Bien sabíamos que el Camino de Santiago había de transformarnos. Por ello era preciso que todo nuestro ser supiese del zarandeo que merecíamos de manos del Apóstol. Y si nuestro interior estaba ya predispuesto a ello, que la experiencia llegaba en el momento justo, cómo no pensar que todo cuanto llevamos en la mochila tendría igualmente que ser pasado por el tamiz de semejante conversión. Así es que recibo con gozo la oportunidad, que se ha hecho esperar hasta el penúltimo día, de sacar los chubasqueros. La lluvia nos recibió antes de alcanzar Melide, en el ecuador de la undécima jornada, la que comenzamos en Palas de Rei y nos ha traído a la tierra quesera de Arzúa.
La bendición del agua, cayendo bajo las pautas genuinamente gallegas de ese sirimiri que nos metió en humedades casi sin darnos cuenta, de menos a más, casi partiendo de una especie de rocío mañanero venido a más, es una alegría. Es agua bien recibida por los cultivadores de maíz o frutales como los manzanos y perales que no cesan a un lado y otro del camino. Y aunque también es agua que no en pocas ocasiones genera tragedias en las familias que viven del mar cada vez más cercano, cuando la adversidad meteorológica se crece con trazas de encabritamiento contra quienes sacan del Atlántico o del confín del Cantábrico el pulpo tan rico en Melide o el bacalao de mi empanada para el almuerzo, lo cierto es que la hemos visto hoy empapar los prados de modo bonancible para mantener pintada de esos verdes maravillosos esta tierra gallega.
Era jornada larga en la que tampoco convertiré la lluvia ahora en un deseo que nos mostrara en modo alguno buscando el sufrimiento. No es ésa la tesitura en que mejor, creo, se entiende el Camino. Se busca la austeridad y el esfuerzo. Pero no el sufrimiento. Éste llega sólo. Sin ser llamado. Y se acepta. Como la vida misma. Pero procuramos que nunca turbe nuestra alegría peregrina. "Botella medio llena, Carmen!", sugiero a mi compañera cuando toca aguantar alguna dificultad. Mientras tanto, para a nuestro lado alguien con una camiseta que reza 'No hay gloria sin sufrimiento'. Pues vale. Quien la porta es uno de aquellos que apreciamos que marchan como las mulas tiran de las carretas del simpecado, con esos característicos tirones y las paradas que hagan falta. En El Rocío, las que son tiradas por bueyes otorgan un ritmo más lento pero más constante. Así caminamos nosotros en dirección a Santiago.

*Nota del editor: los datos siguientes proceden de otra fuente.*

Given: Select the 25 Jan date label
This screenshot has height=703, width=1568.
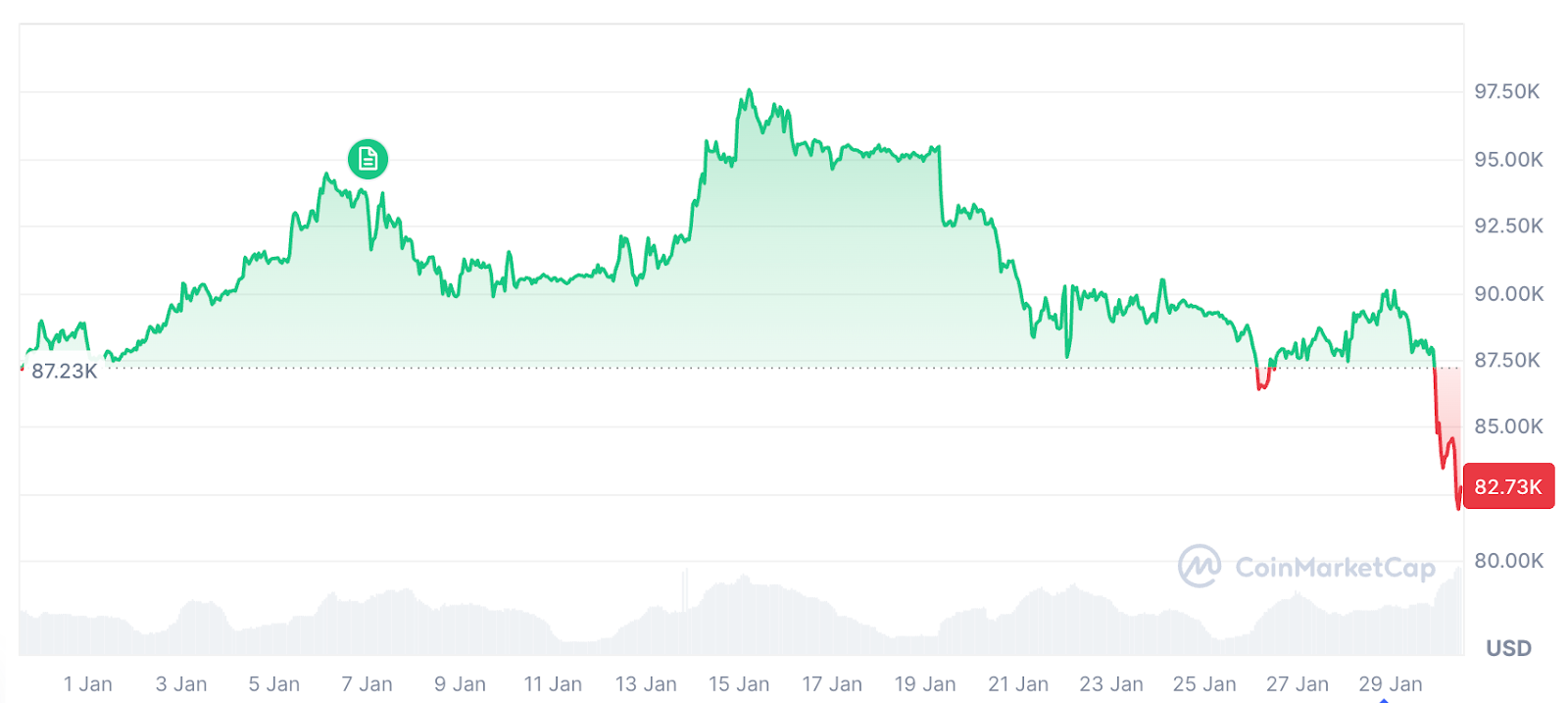Looking at the screenshot, I should [1204, 684].
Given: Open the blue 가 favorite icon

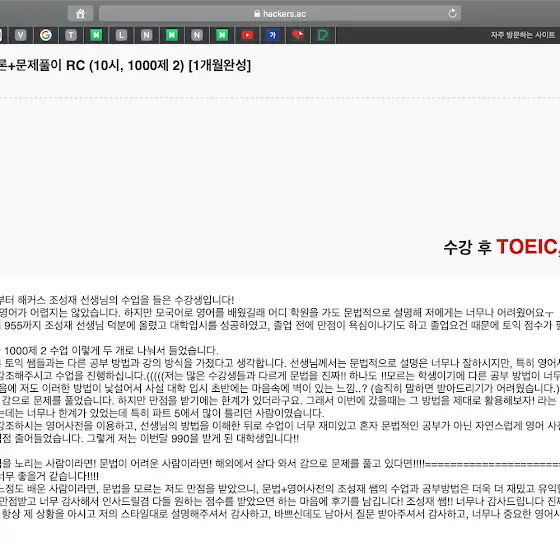Looking at the screenshot, I should 272,35.
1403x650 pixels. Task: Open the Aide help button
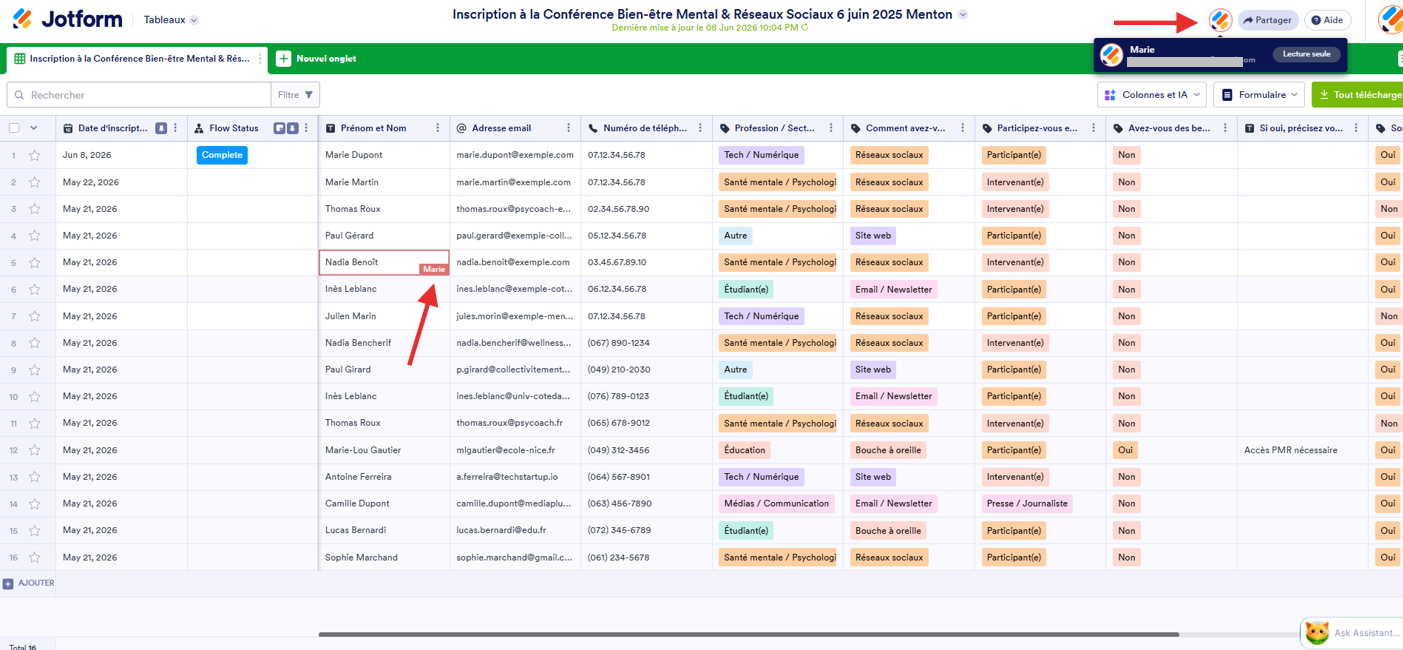(1328, 20)
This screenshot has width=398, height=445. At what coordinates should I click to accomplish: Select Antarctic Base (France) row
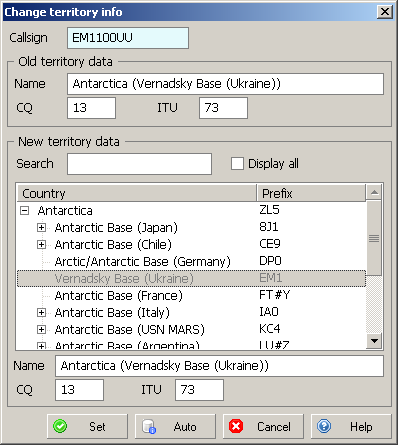click(191, 295)
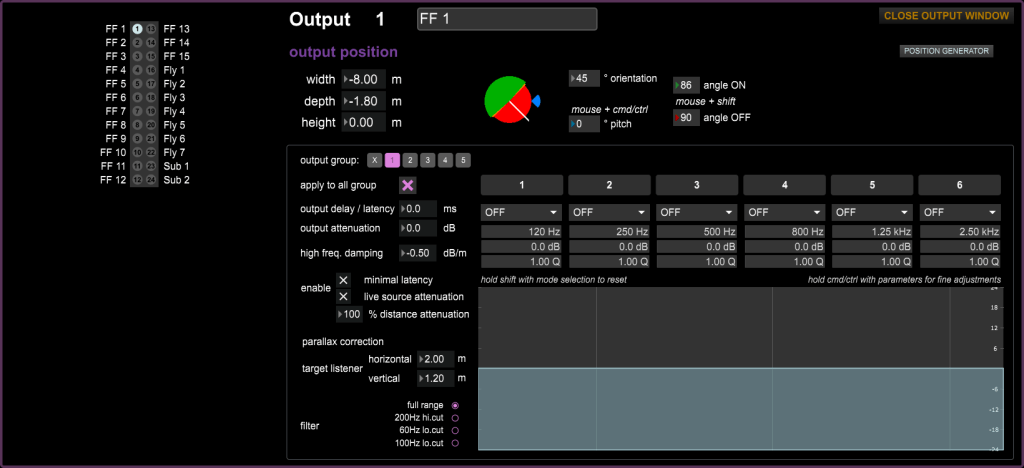This screenshot has height=468, width=1024.
Task: Select output 22 circle for Fly 7
Action: pos(151,152)
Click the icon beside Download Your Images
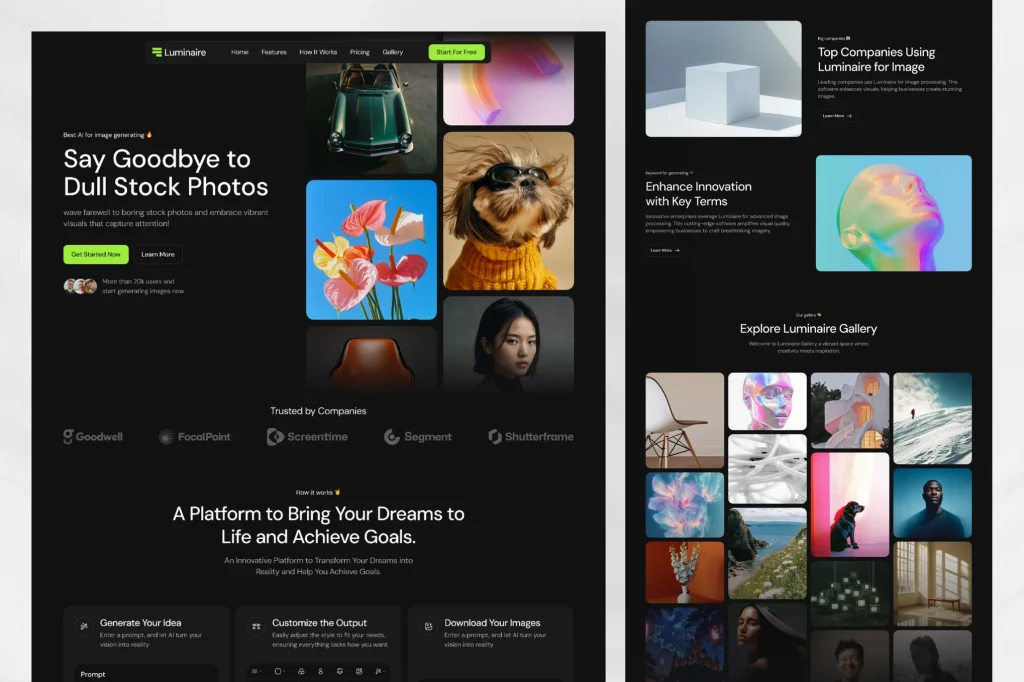 (428, 626)
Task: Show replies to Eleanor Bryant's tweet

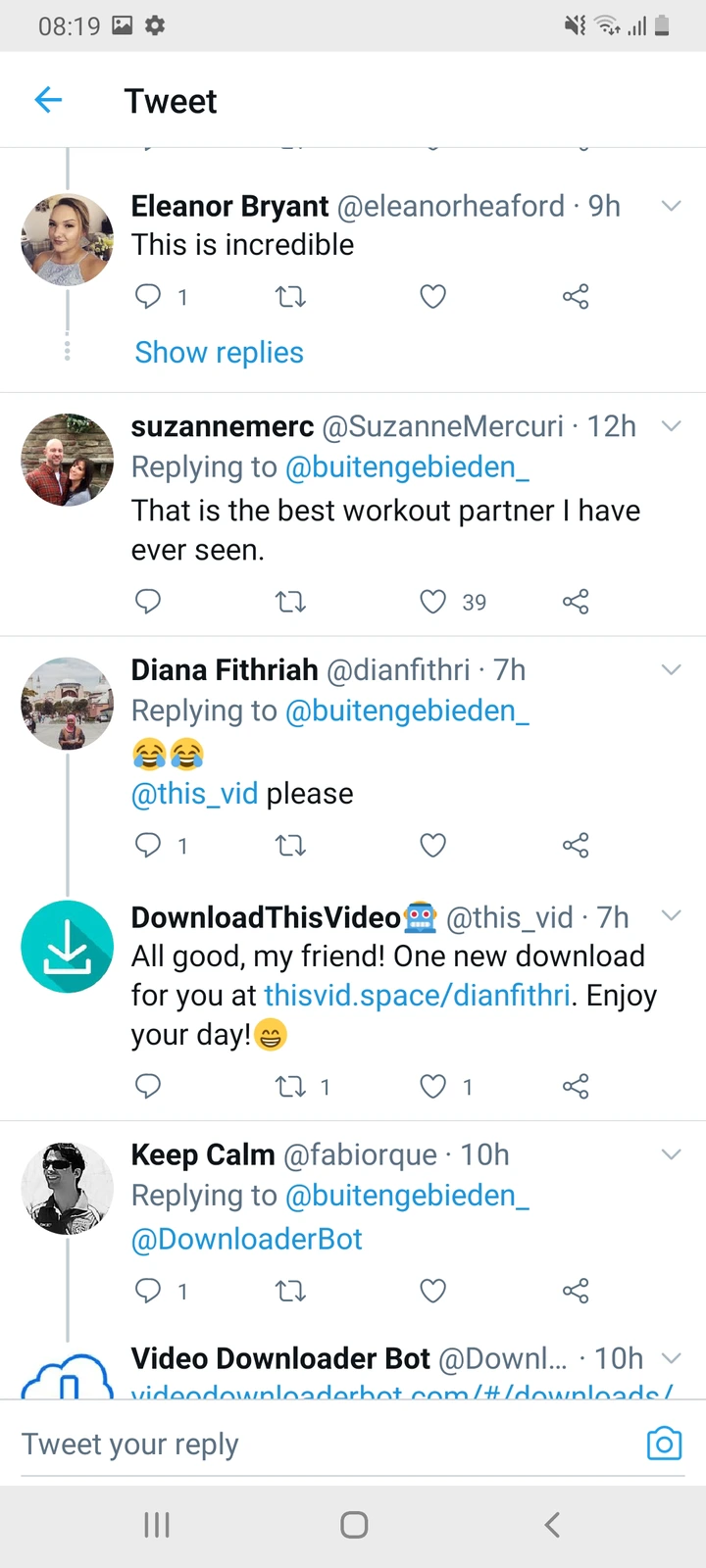Action: [219, 352]
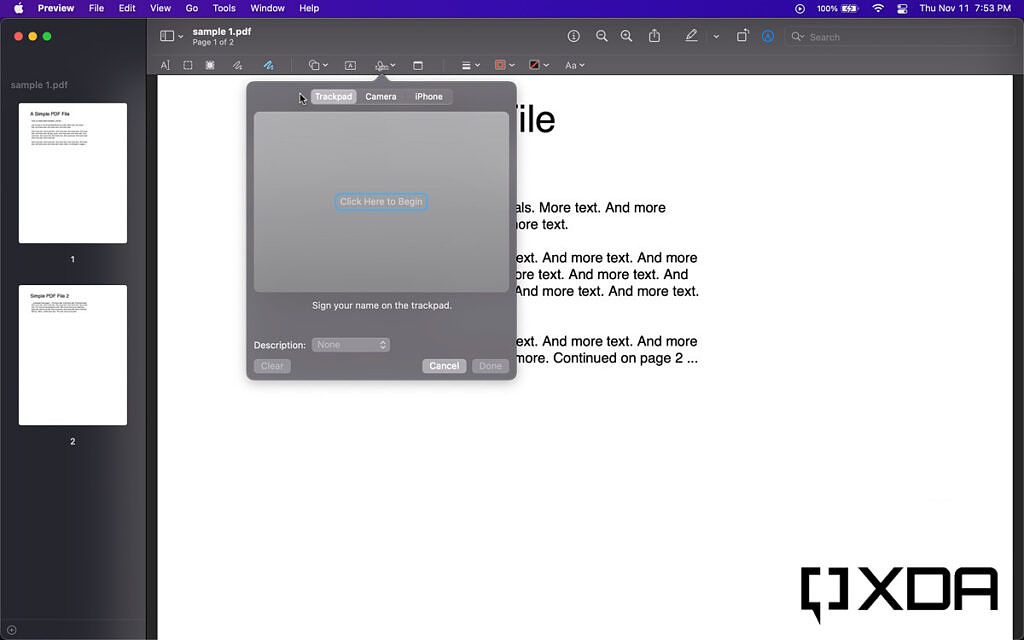Switch to the Camera tab for signing
The image size is (1024, 640).
click(x=380, y=96)
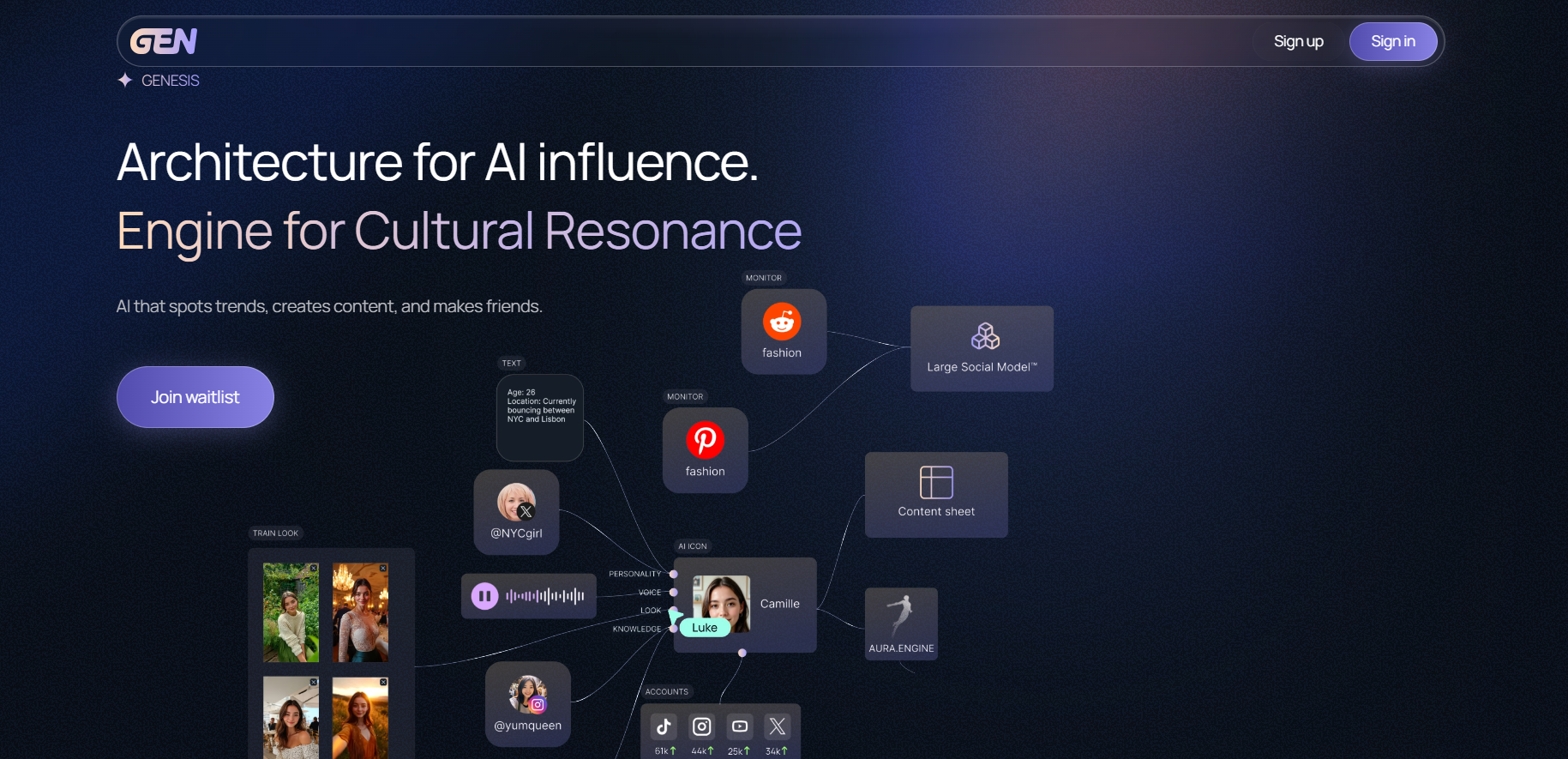The height and width of the screenshot is (759, 1568).
Task: Remove the sunset field photo
Action: 383,682
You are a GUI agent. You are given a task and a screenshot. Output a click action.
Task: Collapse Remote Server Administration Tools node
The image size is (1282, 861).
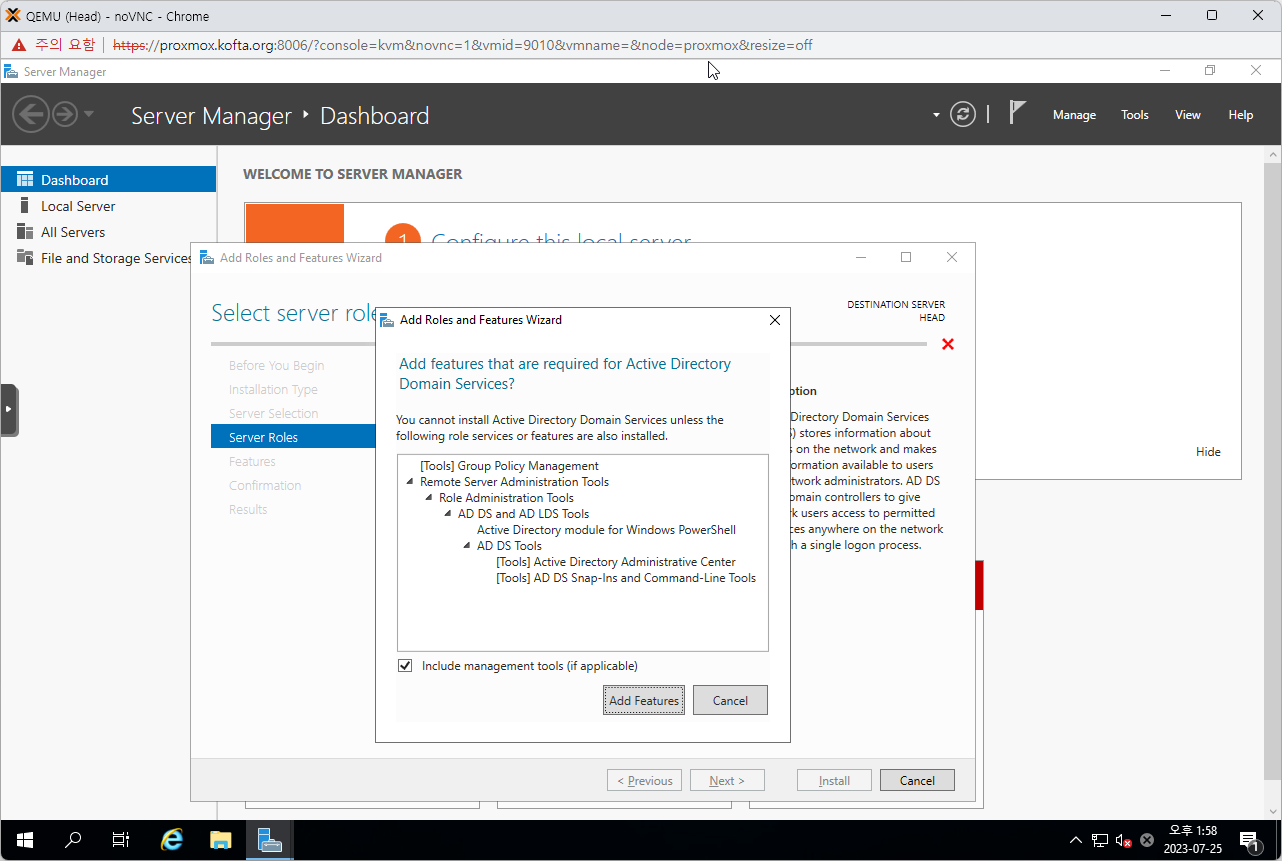click(410, 482)
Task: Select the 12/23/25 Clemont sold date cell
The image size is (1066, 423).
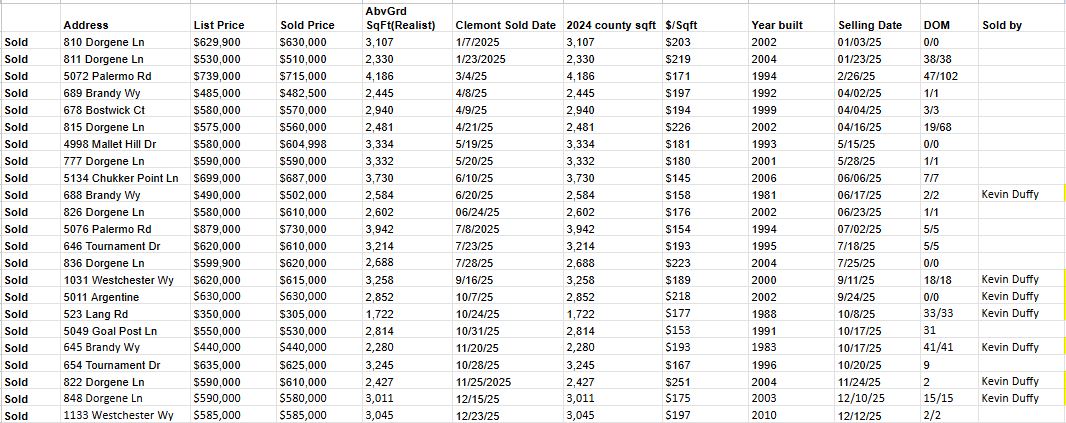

Atrás han ido quedando hoy Palas de Rei, donde nos despedimos esta mañana de Manuel, el hospitalero del Albergue Mesón de Benito que recibe y atiende haciendo uso de un flemático humor gallego cargado de perlas que es preciso estar atentos para no perderse. También superados ya Casanova, Leboreiro, Furelos, Melide, Parabispo, Buente, Castañeda o Ribadiso da Baixo y Arzúa. Estamos en el albergue Los Caminantes, en el que ya preparamos la penúltima noche antes de llegar a la Plaza del Obradoiro. Hospitalera tiene este establecimiento. Ana se llama. Su humor es de otra pasta. Y su carácter la convierte en un torbellino que va y que viene para que el peregrino no eche en falta nada que pueda necesitar. Entra y sale y no hay vez que pase ante el butacón que ocupo para escribir estas líneas que no termine pidiéndome disculpas. "Usted escriba, escriba, que yo procuraré no molestarle!", dice.
El hospitalero del siglo XXI es otra cosa, supongo, pero en esencia lo mismo: alguien que no echa cuentas de comprobar si le compensa tanto esfuerzo. Hay de todo pero yo veo la botella siempre medio llena.